EM-Endrunde 2016

Frankreich erhielt den Zuschlag

Frankreich erhält EM-Zuschlag

Frankreich erhält EM-Zuschlag

Die EM-Endrunde 2016 findet wie erwartet in Frankreich statt.

Die Franzosen präsentierten das stärkste Dossier und erhielten vom UEFA-Exekutivkomitee in Genf den Vorzug gegenüber Italien und der Türkei.

Das Turnier 2016 wird erstmals mit 24 Mannschaften durchgeführt. 1984, als letztmals die EM-Endrunde in Frankreich stattfand, nahmen lediglich acht Teams teil. Die französische Regierung steht geschlossen hinter dem Projekt. Dies bekräftigte Staatspräsident Nicolas Sarkozy in seiner 30-minütigen Rede vor der UEFA-Exekutive. Er war eigens dafür nach Genf gereist - ein kluger Schachzug der Franzosen.

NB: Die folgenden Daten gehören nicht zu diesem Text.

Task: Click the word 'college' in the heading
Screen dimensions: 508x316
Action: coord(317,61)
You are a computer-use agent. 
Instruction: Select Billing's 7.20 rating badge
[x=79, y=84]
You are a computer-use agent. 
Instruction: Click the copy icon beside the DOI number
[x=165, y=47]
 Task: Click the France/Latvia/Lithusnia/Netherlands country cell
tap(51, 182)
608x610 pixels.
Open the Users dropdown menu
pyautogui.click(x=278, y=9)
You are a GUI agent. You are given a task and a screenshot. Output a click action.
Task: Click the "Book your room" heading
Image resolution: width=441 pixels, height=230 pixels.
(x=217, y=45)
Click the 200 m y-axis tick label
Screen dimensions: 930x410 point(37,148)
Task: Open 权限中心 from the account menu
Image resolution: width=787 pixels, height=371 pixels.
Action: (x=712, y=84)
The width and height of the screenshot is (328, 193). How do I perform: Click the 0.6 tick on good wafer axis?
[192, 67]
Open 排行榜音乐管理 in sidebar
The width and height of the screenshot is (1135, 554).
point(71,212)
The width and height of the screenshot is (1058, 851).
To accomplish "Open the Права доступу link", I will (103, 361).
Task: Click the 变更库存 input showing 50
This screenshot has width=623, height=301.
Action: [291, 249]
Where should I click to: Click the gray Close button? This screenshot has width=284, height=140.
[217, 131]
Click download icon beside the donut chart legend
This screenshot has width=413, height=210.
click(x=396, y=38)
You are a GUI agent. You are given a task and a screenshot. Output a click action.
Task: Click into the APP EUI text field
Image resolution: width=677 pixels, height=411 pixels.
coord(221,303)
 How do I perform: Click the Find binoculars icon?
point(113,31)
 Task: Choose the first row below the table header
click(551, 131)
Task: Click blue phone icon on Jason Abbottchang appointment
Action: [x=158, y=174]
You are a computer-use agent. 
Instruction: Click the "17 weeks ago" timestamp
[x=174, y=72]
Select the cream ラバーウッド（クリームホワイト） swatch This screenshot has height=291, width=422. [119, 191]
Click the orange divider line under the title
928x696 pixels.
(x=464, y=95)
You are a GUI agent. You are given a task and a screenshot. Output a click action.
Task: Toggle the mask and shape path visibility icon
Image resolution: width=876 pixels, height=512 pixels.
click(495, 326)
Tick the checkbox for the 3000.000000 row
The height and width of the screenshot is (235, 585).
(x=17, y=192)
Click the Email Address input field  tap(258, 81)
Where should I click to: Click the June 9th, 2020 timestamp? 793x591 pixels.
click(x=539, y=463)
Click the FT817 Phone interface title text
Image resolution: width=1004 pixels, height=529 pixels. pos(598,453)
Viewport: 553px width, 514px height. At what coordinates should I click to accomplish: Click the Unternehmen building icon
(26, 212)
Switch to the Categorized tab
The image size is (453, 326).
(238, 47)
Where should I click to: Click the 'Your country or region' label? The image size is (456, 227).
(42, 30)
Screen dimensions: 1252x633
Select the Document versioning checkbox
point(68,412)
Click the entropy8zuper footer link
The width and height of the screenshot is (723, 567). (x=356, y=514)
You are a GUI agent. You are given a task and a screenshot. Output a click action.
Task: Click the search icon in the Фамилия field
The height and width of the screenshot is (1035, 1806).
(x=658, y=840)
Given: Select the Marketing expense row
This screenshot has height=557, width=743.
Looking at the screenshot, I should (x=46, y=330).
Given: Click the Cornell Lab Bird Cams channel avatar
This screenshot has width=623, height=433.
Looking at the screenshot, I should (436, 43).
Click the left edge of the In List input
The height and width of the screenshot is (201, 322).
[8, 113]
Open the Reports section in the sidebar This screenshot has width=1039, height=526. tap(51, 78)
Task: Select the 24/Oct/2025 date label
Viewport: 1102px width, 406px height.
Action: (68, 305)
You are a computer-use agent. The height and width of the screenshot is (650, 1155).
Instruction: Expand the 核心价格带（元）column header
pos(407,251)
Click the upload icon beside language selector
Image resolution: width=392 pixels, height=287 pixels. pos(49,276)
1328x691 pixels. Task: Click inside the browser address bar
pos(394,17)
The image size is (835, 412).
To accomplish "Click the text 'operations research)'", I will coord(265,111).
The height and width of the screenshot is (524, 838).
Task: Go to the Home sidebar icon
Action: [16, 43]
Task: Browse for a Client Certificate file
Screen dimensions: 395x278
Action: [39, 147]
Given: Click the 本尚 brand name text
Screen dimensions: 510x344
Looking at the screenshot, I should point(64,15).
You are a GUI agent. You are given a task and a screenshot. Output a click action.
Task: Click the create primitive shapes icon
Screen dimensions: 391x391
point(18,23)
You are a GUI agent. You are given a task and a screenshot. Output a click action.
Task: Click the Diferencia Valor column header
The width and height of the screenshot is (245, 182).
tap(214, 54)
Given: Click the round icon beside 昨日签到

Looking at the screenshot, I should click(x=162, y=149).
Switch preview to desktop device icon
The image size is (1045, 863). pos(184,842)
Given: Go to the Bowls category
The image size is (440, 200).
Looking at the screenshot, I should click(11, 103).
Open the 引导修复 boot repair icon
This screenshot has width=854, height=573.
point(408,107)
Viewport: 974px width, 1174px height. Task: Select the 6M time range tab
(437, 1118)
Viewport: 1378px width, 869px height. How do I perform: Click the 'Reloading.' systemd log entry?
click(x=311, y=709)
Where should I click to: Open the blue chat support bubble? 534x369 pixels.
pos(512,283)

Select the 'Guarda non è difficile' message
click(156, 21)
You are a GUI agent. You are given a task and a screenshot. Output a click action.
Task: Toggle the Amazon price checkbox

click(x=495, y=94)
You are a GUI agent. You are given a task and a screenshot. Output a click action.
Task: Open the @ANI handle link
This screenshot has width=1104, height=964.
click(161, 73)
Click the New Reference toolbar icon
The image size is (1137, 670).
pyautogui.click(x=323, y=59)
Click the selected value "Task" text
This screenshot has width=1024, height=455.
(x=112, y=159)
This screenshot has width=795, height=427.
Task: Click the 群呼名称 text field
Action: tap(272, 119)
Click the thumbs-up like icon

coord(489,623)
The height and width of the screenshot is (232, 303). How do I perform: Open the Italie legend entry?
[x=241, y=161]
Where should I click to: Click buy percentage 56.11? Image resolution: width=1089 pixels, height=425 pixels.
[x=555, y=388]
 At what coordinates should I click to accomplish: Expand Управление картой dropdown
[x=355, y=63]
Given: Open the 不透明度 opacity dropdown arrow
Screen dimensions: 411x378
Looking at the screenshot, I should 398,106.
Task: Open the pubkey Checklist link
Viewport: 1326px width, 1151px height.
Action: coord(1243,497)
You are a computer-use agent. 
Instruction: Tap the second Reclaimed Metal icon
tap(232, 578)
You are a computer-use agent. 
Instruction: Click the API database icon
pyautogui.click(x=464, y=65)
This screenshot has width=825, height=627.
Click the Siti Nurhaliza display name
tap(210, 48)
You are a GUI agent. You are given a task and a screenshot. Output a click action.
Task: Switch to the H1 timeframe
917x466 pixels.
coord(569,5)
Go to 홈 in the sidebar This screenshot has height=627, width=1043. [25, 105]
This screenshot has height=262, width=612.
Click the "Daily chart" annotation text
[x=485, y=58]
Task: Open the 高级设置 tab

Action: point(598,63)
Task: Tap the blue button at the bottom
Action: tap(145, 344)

Die französische Regierung wird für die EM viel Geld in die Hand nehmen. Rund 1,7 Milliarden Euro sollen in den Bau bzw. die Renovation der zwölf EM-Stadien sowie in die Infrastruktur der Spielorte fliessen. In Lyon, Bordeaux, Lille und Nizza sollen neue Stadien gebaut werden. In anderern Städten sollen die Arenen teilweise komplett renoviert werden.

Frankreich wird zum vierten Mal ein grosses Fussball-Turnier ausrichten. 1938 und 1998 fand die WM im Hexagon statt, 1960 und 1984 war es die EM-Endrunde. Bei den letzten zwei Turnieren im eigenen Land, 1984 und 1998, stand die "Equipe tricolore" am Ende als Sieger zuoberst auf dem Podest.

Die zwölf Spielorte: St-Denis, Paris, Marseille, Lyon, Bordeaux, Lille, Toulouse, Nizza, St-Etienne, Lens, Strassburg, Nancy.